Uptake can be disrupted in various circumstances. Crohn’s disease, a major form of inflammatory bowel disease, often most severely affects the terminal ileum, which is where cobalamin, bound to intrinsic factor, must be taken up. In many Crohn’s patients, the terminal ileum is damaged to a point where it needs to be surgically removed.

The classical form of vitamin B12 deficiency, known as pernicious anemia, is caused by an autoimmune disease that destroys the parietal cells, the specific cell type in the gastric mucosa that secretes both haptocorrin and intrinsic factor. The parietal cells also produce gastric acid, the lack of which will compromise the release of B12 from food proteins.
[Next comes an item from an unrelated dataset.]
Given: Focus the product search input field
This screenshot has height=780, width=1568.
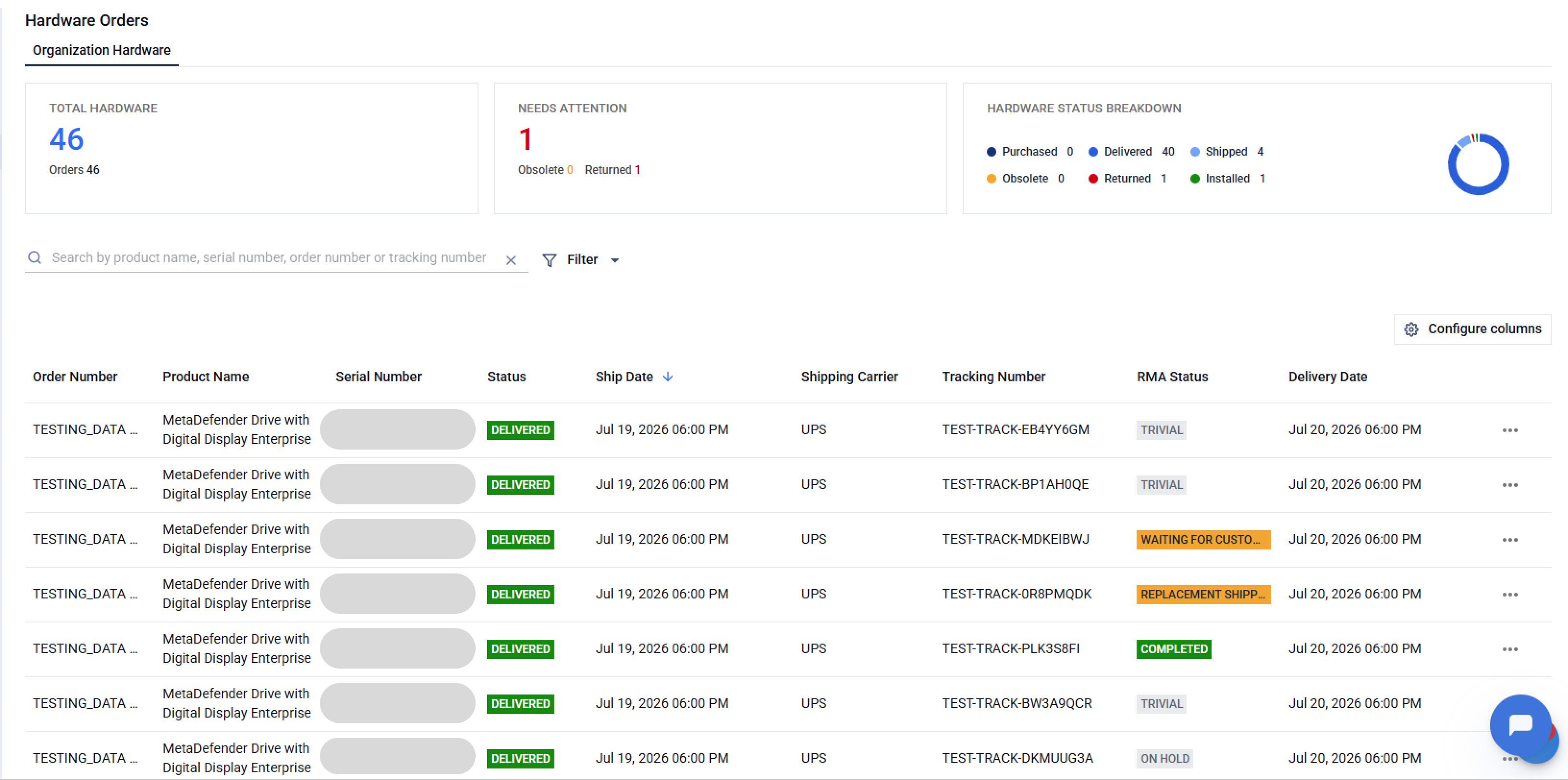Looking at the screenshot, I should tap(269, 258).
The earliest clinical treatment of pernicious anemia due to vitamin B12 deficiency consisted in the ingestion of copious amounts of homogenized raw liver. Apparently, this was not everybody’s cup of tea, and some patients refused this treatment, in spite of the serious consequences. The situation improved when liver extracts enriched for the vitamin became available. Nowadays, the pure compound is applied orally or intravenously.
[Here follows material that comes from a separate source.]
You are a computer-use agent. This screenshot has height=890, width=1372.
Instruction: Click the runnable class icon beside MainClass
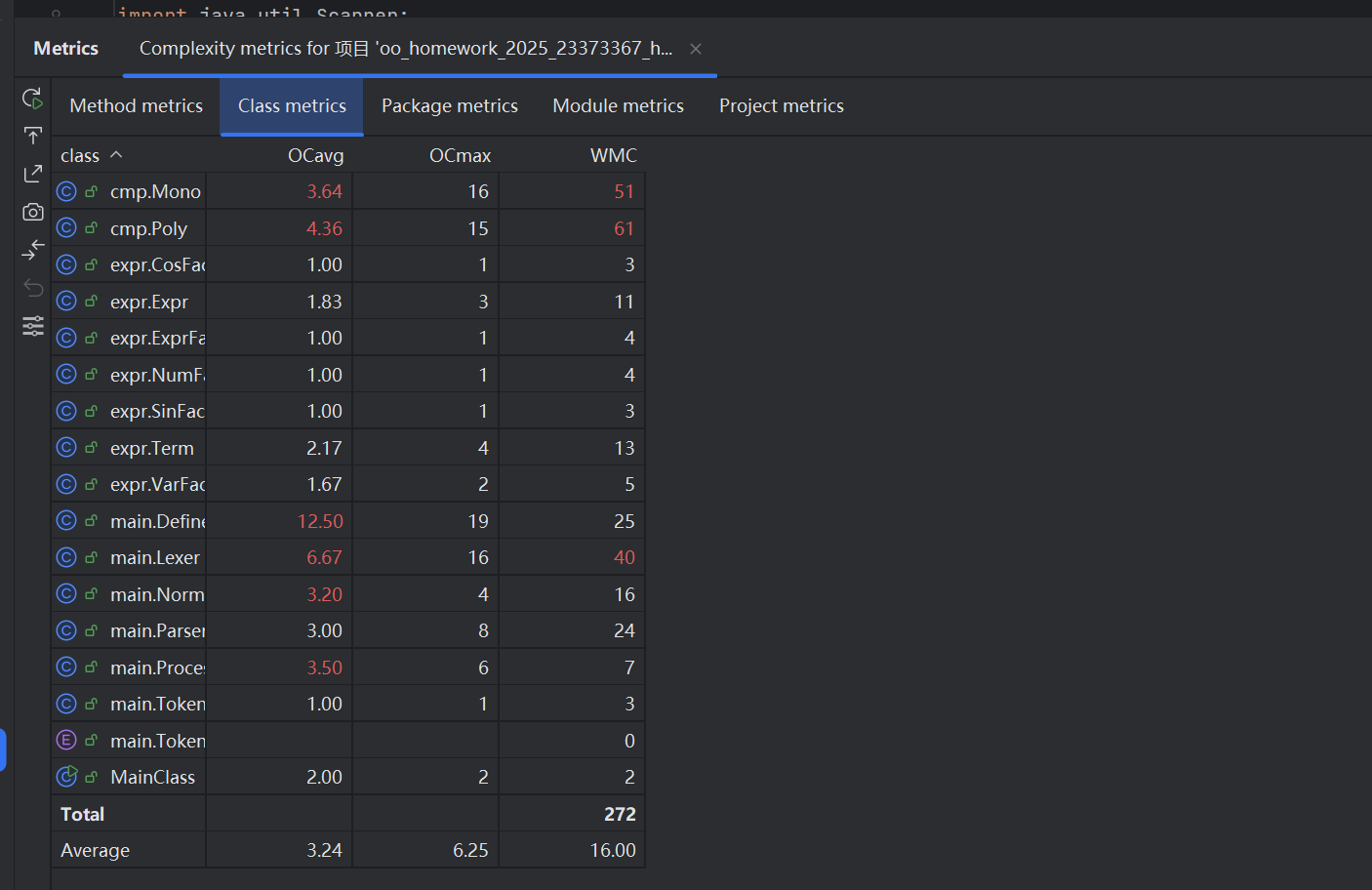point(66,777)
As stated above, the amount of cobalamin stored in the liver is many times larger than the daily requirement; the vitamin deficiency therefore tends to become clinically manifest with considerable delay after the disruption of vitamin uptake. This is something to watch out for in patients who have apparently recovered from some intestinal disease or surgery but who have been left with compromised digestive or absorptive function.

Cobalamin has a very high affinity for cyanide, and cyanocobalamin is a common synthetic derivative used as a supplement. Hydroxycobalamin can shed a hydroxide and bind a cyanide ion. In gram amounts, hydroxycobalamin can be used to scavenge free cyanide in acute cyanide poisonings; reportedly, this treatment is superior to the use of oxidative agents that induce the formation of methemoglobin as a cyanide scavenger [108].
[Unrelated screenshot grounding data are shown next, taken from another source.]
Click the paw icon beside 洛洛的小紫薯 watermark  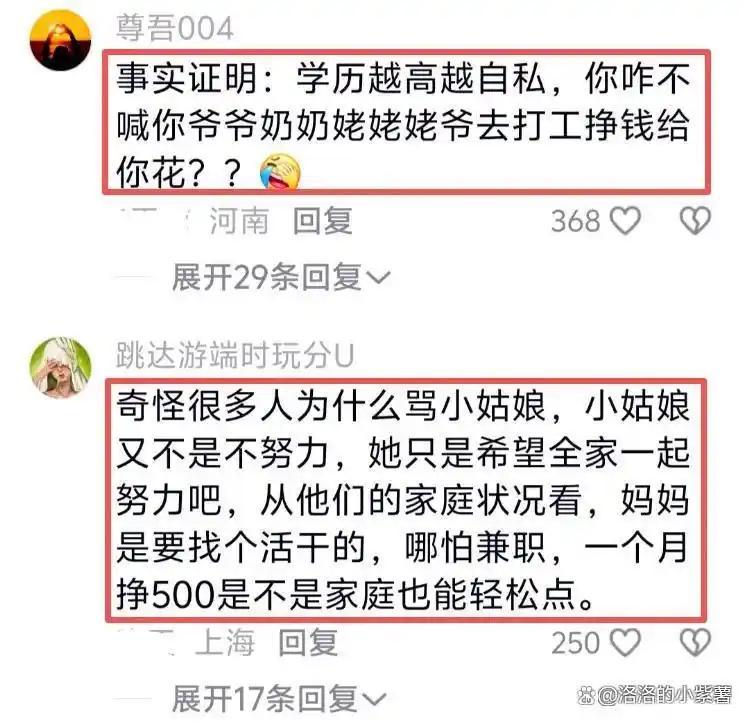(585, 696)
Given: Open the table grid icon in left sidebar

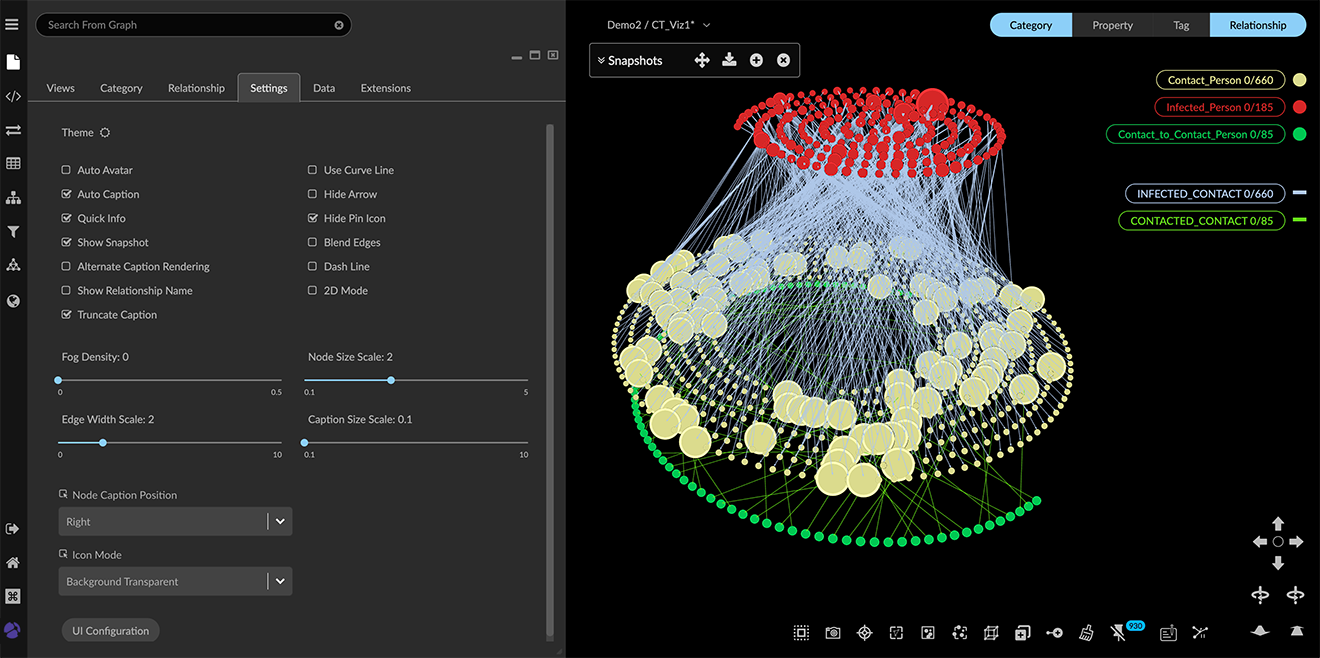Looking at the screenshot, I should pyautogui.click(x=13, y=163).
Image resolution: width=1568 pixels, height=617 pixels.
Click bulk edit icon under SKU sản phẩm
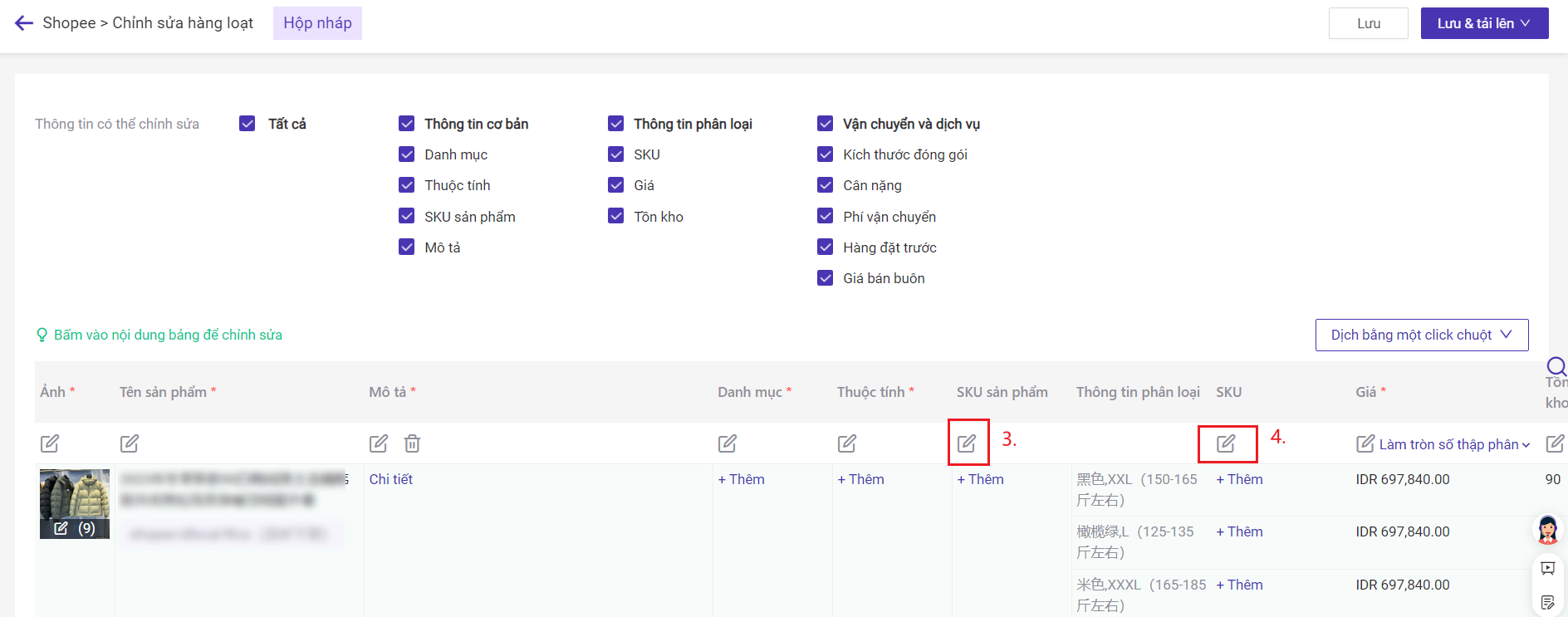pyautogui.click(x=967, y=443)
Vitamin B12 deficiency causes disruption of folate-dependent metabolism: the methyl trap ‘hypothesis’

Schematic illustrating how vitamin B12 deficiency causes depletion of
                N,N’-methylene-tetrahydrofolate (‘methyl trap hypothesis’)

Like folic acid deficiency, a lack of vitamin B12 causes macrocytic anemia, and the changes to the cells found in the peripheral blood and in the bone marrow are indistinguishable between the two conditions. In folate deficiency, the macrocytosis can be explained by the inhibition of nucleotide synthesis (see slide 15.5.3). However, unlike folic acid, cobalamin itself is not required for those synthetic pathways (see slide 15.2.9). How, then, can we account for the clinical resemblance? This is explained by the methyl trap hypothesis.98

When vitamin B12 is deficient, S-adenosylmethionine (SAM) will be lacking (see slide 15.4.2). SAM imposes feedback inhibition on the reduction of N,N’-methylene-tetrahydrofolate to methyl-THF; therefore, the lack of SAM permits excessive accumulation of methyl-THF. The high level of methyl-THF, in turn, inhibits serine hydroxymethyltransferase, which is one of the major reactions that supply C1 units to the THF pool (see slide 15.2.4). The C1-THF pool becomes depleted. In keeping with this explanation, folate substitution does transiently improve the blood count in patients with B12 deficiency.

A lacking capacity for biosynthetic methylation also interferes with the synthesis of phospholipids, which in turn causes demyelination of nerve fibers (see section 15.4). The neurological consequences tend to be more grave in vitamin B12 deficiency than in folate deficiency.